On top of which, all that advice that I rail against? The advice that I bitch about because I’ve seen it a million times, or that I find to be so obvious even a drunk bear on a spinning merry-go-round with a BB gun could hit the broad side of it?–that is often also the advice that is the bee that comes careening into my eye later on.
“That thing!!!? I’m not doing that thing. I’ve never done that thing!” And then a month later, I’m going over a draft, and there is the thing, staring me in the face like: “Hello! I am your glaring mistake! I’ve been hiding behind your ego for the last 30 days eating shame burritos and stinking up the place.”
So I have a hate-love relationship with writing advice. Because on the one hand, it’s banal and usually dull and often is trying to cram me into a box that was clearly not built for someone Peri-shaped. (And really is not built for anyone anybody-shaped except the author.) On the other hand, sometimes I do learn useful things that I needed to know, and as a result my craft improves. And then I get to bore other writers in turn with the writing advice that worked for me.

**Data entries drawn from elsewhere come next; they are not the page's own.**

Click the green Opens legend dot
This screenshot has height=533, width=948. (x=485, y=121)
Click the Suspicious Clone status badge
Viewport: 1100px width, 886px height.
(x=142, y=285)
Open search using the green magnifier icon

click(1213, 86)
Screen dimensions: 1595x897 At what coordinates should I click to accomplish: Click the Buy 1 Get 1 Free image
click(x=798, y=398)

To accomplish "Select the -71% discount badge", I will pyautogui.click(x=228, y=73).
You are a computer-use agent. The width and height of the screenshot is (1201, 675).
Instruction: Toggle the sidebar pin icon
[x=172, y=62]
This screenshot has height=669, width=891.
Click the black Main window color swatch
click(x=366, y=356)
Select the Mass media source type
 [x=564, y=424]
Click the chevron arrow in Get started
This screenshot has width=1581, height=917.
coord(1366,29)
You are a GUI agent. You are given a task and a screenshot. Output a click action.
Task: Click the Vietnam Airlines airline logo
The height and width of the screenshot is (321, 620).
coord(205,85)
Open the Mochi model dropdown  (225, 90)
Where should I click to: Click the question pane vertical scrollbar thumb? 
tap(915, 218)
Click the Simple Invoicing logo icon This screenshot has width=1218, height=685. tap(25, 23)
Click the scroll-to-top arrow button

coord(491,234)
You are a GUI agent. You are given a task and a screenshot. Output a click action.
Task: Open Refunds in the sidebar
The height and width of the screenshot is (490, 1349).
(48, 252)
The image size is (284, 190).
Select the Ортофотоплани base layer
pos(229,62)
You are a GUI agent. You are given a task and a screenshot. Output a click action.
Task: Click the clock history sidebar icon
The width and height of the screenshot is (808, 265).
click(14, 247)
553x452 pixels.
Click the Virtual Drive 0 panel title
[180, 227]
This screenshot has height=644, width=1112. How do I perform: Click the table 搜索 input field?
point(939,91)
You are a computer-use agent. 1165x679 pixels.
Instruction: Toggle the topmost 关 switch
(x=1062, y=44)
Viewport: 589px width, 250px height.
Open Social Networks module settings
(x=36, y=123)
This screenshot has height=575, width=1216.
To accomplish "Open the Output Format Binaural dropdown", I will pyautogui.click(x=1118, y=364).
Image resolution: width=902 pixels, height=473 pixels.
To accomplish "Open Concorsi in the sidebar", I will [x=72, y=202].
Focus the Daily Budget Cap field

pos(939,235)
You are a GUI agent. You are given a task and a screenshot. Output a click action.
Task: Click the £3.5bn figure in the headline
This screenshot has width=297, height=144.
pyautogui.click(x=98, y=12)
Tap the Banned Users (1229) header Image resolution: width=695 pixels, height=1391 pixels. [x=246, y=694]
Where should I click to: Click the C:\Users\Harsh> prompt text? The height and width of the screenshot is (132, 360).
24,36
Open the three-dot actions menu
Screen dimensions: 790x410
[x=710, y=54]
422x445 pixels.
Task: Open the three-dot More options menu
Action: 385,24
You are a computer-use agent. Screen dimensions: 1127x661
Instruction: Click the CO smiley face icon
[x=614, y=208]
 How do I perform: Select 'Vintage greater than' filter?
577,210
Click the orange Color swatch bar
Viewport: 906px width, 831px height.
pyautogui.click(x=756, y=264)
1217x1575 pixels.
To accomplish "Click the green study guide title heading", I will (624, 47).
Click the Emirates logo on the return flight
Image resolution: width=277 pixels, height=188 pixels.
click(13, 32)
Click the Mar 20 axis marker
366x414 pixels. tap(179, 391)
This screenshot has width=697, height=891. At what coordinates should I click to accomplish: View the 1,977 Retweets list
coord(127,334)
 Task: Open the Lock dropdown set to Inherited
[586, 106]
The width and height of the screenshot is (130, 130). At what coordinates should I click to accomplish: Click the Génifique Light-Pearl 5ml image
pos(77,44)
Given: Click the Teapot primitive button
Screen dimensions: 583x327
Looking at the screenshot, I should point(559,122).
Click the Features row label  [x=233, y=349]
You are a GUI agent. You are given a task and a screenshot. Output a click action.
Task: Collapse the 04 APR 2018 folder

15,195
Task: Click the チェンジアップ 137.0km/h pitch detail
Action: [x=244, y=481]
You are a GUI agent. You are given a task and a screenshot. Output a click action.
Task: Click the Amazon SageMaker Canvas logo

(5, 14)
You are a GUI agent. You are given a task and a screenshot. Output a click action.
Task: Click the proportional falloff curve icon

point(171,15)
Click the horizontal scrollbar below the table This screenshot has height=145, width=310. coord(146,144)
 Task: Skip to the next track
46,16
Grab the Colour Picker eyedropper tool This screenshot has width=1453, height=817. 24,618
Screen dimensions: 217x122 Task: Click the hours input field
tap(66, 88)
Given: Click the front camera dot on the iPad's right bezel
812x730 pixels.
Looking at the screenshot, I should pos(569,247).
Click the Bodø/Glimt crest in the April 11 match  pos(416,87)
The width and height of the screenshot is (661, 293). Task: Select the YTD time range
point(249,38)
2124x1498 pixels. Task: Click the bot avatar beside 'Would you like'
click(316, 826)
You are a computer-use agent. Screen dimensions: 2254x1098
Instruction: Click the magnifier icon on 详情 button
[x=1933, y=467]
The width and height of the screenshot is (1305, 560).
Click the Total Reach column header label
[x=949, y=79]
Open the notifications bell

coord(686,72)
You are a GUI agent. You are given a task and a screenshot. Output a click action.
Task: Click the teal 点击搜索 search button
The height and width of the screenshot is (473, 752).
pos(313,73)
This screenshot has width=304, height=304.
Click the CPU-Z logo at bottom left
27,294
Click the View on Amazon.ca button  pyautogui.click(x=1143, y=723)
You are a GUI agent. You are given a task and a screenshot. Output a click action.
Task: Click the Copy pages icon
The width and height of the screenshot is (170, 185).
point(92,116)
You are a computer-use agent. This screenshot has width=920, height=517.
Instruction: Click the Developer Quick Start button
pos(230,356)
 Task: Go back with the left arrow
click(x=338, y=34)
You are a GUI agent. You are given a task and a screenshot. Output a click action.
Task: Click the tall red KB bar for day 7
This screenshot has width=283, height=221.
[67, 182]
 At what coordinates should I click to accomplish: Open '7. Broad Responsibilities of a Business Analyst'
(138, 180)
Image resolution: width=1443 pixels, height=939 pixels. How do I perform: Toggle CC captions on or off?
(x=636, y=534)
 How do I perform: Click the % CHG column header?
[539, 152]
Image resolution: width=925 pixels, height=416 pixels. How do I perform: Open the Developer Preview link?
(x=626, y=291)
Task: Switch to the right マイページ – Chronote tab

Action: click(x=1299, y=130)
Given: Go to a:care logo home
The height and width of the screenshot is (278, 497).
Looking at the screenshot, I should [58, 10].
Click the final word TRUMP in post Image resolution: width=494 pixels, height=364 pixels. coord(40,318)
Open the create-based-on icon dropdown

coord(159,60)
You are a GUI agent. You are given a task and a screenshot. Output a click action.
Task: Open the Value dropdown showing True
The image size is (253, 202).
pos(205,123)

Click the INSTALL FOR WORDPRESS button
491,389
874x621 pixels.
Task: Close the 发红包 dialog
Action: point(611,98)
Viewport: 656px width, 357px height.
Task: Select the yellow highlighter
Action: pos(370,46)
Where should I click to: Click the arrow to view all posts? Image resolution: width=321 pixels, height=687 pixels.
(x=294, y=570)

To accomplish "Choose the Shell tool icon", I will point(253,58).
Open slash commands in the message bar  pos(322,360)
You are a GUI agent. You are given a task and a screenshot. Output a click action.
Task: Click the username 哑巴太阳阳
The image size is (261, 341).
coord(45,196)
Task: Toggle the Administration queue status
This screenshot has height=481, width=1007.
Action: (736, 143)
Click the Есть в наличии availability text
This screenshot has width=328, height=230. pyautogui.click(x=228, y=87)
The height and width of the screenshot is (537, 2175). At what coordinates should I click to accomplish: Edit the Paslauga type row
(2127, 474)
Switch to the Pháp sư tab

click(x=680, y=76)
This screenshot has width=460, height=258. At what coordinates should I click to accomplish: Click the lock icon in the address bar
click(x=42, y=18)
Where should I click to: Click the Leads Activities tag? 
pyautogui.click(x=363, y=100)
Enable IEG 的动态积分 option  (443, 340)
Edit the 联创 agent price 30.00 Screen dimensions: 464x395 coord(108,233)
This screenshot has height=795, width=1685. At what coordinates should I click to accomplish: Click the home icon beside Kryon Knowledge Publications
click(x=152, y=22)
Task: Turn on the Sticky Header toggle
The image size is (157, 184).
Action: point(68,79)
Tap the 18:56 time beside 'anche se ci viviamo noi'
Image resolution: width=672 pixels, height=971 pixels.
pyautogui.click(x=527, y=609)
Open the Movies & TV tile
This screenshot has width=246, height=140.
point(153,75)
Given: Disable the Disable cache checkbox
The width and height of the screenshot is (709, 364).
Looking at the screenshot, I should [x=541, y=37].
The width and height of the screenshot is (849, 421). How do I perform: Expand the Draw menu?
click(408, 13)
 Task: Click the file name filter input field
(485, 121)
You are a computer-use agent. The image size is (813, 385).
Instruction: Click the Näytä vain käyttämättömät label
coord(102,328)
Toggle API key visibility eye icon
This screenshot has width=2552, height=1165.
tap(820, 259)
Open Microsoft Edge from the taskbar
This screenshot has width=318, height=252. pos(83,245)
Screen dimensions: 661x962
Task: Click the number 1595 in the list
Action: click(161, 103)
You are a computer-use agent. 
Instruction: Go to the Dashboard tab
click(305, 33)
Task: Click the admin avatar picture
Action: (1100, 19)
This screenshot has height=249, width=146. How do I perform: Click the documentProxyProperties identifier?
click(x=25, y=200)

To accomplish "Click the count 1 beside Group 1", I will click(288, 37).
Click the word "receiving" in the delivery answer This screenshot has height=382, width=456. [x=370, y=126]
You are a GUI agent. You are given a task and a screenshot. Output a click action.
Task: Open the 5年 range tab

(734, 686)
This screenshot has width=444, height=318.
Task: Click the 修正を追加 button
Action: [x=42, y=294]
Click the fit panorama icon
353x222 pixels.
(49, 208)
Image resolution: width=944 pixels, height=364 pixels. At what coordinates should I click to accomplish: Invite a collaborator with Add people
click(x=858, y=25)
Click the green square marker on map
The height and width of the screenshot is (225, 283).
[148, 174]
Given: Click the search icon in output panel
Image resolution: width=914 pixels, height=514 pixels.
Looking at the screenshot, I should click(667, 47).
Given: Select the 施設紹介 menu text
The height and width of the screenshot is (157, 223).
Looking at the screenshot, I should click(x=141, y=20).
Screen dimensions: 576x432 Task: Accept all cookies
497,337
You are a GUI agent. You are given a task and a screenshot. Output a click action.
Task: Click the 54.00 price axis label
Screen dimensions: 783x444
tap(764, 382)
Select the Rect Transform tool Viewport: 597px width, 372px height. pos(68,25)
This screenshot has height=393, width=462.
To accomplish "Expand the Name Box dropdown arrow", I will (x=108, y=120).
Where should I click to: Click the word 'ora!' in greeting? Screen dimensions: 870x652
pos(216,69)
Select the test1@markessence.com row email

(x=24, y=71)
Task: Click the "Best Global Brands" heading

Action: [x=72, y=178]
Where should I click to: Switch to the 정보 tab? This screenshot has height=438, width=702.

And finally, there’s this weird kind of switch in my brain that gets flipped when I’m reading writing advice (again, *after* I’ve finished flinging cuss words at it), and it’s sort of like by reading the advice I remember all the things I’m actually trying to do with my own writing. It’s a little bit like a pep talk, it gets me excited again, adds some spark back into my old, worn out, mantras. And it’s a little bit like when you find that piece you never finished a year or more ago, and you read it out of curiosity and think to yourself, ‘Holy shit. This is actually pretty good. Did I write this? Who wrote this? Who snuck into my house typed these words into my computer when I wasn’t looking?’
Reading other people’s advice helps me achieve a little bit of distance from whatever project I’m currently up to my ears in. This is good because with distance comes a greater ability to recognize my own errors. Also, and perhaps more importantly, it helps me gain the perspective I need to recognize the good parts in my writing that I’d been previously ignoring in favor of berating myself for (allegedly) being less smart than my (apparent) smarty-pants should have allowed me to be.
Don’t do drugs. Do writing advice. But don’t be afraid to call that advice into question and defenestrate whatever parts of it are just not working out for you.